The design and structure of the Devonian database was based on the system developed at the University of Chicago by Fred Ziegler and crew. It was a relatively simple system of collecting basic information: units, lithology, location, etc. However, when they started, computers were relatively cumbersome to use. They filled out this information on big sheets of paper with about an 80 character limit – a limit imposed by the old punch card computer systems. Despite those limitations, the database remains one of the best available (and available online at the Geon Grid).

The main limitation in the University of Chicago and the Devonian databases was a lack of flexibility. This lack of flexibility is because the original concept was essentially a flat table. Put simply, one record was one line of text in a file. Generally speaking, you can do a lot with those kinds of files. For complicated data like lithological databases, those flat files create stark problems.

One example of the problems presented by flat files and lithological databases is lithology. In the original UC system and the Devonian system, lithologies were listed in a single field using alphanumeric codes in order of prominence. So, the codes were limited to 1 character from A-Z, 0-9. Thus, you could only have 36 lithology types. That's not much ameanifult all.

Another example is the time scale. One of the key things the database must be able to handle is time. The rocks are most meaningful in context of other rocks that formed at the same time. In most database searches, this usually requires searching by a number but you might want to search by epoch or series as well. This gets more complicated if you want to search by number using a different time scale where the the early and late boundaries for your desired time range might be a little off.

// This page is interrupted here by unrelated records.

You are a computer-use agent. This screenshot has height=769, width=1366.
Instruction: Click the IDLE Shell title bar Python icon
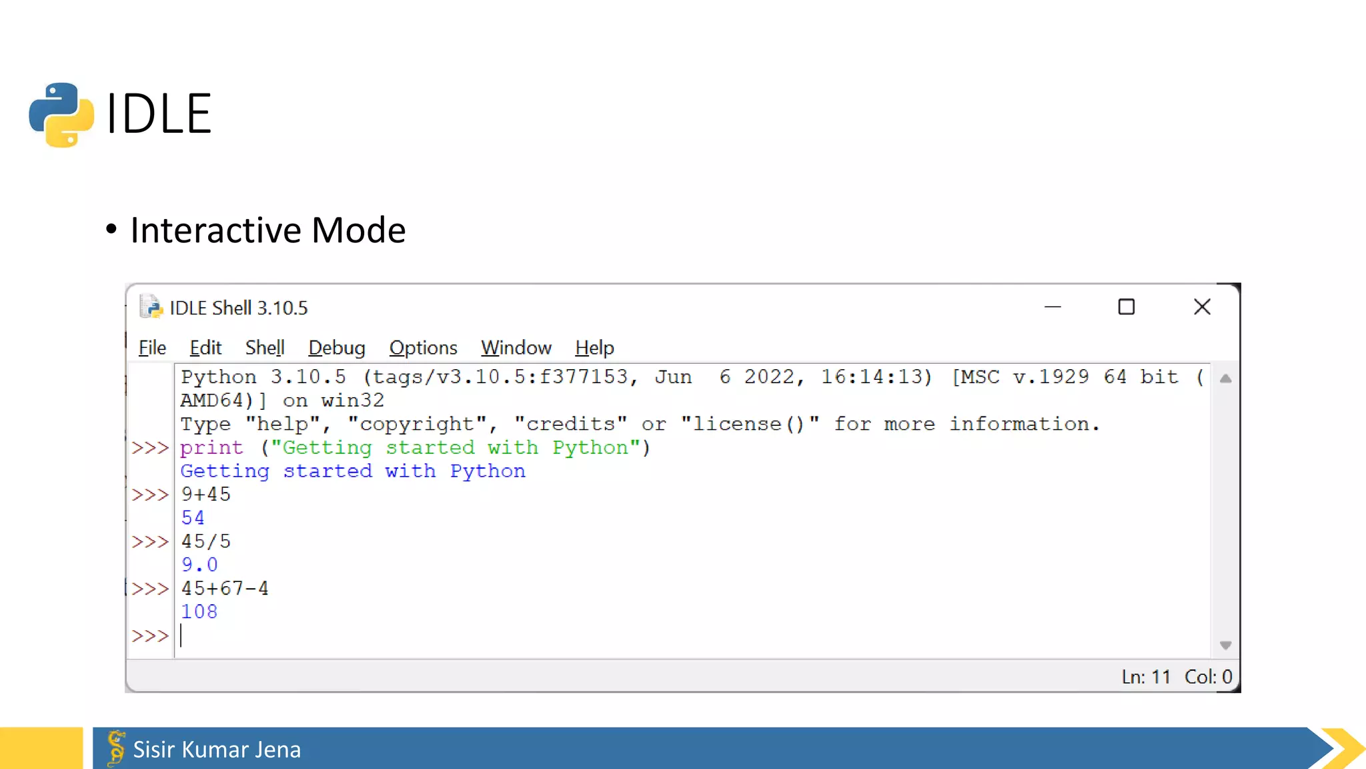tap(151, 307)
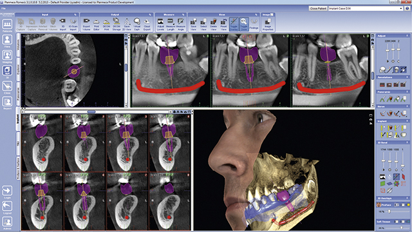The height and width of the screenshot is (232, 412).
Task: Click the Close Patient button
Action: click(x=318, y=8)
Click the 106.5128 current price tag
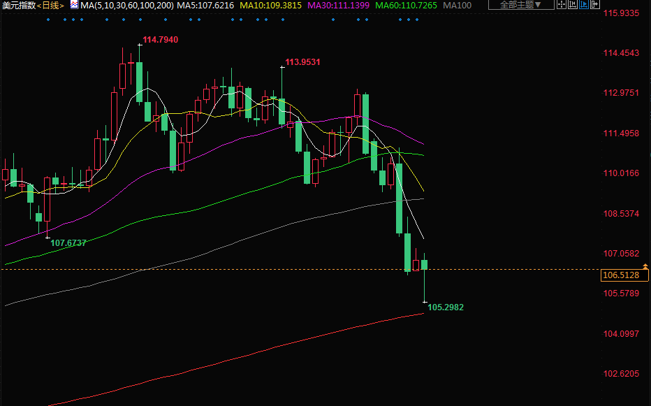The image size is (651, 406). click(x=620, y=275)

These problems are really minor issues in the original databases compared to actually doing something about them. For example, I had to use Microsoft Excel for my database and was limited to file sizes of about 1 megabyte, the size of a 3.5 inch floppy. Thus, you might notice that all record numbers have a region code; the region code also represented what file contained the record.

Today, however, fully relational databases are everywhere. Oracle, Access, Filemaker, even Bento are examples of commercially available databases. For open source, there's MySQL, Postgres, and Sqlite in addition to other types of file formats like XML, JSON, and a host of others.

My preference today is Sqlite. It doesn't require a server and is fully open with no GNU hindrances. Furthermore, there is an important extension to Sqlite: Spatialite. Spatialite adds open GIS data fields and commands to Sqlite. This allows direct import into some GIS apps, such as Quantum GIS, or the creation of shapefiles for use in other GIS platforms.

In any case, with modern relational databases, the limits of the old UC approach fall away. However, this comes with the price of more complexity. either you have to be good with SQL or you have to have a software interface to do the hard work for you.

In the next few weeks/months, I hope to update everyone on my design progress.